**Problem description:** Reproduce verbatim the lines of the records from the line with "You are a computer-use agent. Viewport: 386px" up to and including the last line of the records.

○ ○ ○

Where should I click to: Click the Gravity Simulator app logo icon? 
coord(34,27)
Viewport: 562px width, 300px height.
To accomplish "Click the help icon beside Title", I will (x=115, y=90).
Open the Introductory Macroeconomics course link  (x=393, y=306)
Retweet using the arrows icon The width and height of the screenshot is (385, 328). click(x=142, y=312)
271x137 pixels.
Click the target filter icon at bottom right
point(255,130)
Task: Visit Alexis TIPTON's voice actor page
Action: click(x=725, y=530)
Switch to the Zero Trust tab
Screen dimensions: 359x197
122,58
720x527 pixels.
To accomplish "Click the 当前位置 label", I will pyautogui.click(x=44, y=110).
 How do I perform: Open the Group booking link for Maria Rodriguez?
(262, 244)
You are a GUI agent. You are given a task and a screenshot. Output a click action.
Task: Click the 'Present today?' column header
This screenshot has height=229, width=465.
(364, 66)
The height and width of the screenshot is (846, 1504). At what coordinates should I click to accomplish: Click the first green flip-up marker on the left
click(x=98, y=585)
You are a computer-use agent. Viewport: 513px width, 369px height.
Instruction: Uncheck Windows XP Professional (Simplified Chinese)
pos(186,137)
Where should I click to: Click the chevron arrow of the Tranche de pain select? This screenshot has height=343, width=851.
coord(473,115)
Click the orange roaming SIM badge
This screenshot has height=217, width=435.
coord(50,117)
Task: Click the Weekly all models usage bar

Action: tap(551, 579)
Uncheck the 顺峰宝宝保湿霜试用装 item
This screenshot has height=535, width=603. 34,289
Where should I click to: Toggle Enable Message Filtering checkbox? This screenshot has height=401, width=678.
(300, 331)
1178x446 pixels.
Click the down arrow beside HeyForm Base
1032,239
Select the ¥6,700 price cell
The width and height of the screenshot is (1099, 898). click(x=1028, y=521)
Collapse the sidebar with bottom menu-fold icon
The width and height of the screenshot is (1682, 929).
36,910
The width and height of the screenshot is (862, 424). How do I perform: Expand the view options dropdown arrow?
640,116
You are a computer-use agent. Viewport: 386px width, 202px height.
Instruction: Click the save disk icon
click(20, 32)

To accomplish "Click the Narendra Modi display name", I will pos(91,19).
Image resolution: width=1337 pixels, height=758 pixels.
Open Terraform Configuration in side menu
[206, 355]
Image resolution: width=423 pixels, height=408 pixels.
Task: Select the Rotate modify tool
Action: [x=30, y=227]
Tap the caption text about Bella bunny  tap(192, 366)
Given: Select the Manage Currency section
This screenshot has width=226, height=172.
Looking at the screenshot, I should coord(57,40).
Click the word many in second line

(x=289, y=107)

○ ○ ○

**Exercise response:**
You are a computer-use agent. Viewport: 386px width, 202px height.
Instruction: Click the save disk icon
click(20, 32)

To accomplish "Click the Narendra Modi display name", I will pos(91,19).
Image resolution: width=1337 pixels, height=758 pixels.
Open Terraform Configuration in side menu
[206, 355]
Image resolution: width=423 pixels, height=408 pixels.
Task: Select the Rotate modify tool
Action: [x=30, y=227]
Tap the caption text about Bella bunny  tap(192, 366)
Given: Select the Manage Currency section
This screenshot has width=226, height=172.
Looking at the screenshot, I should coord(57,40).
Click the word many in second line

(x=289, y=107)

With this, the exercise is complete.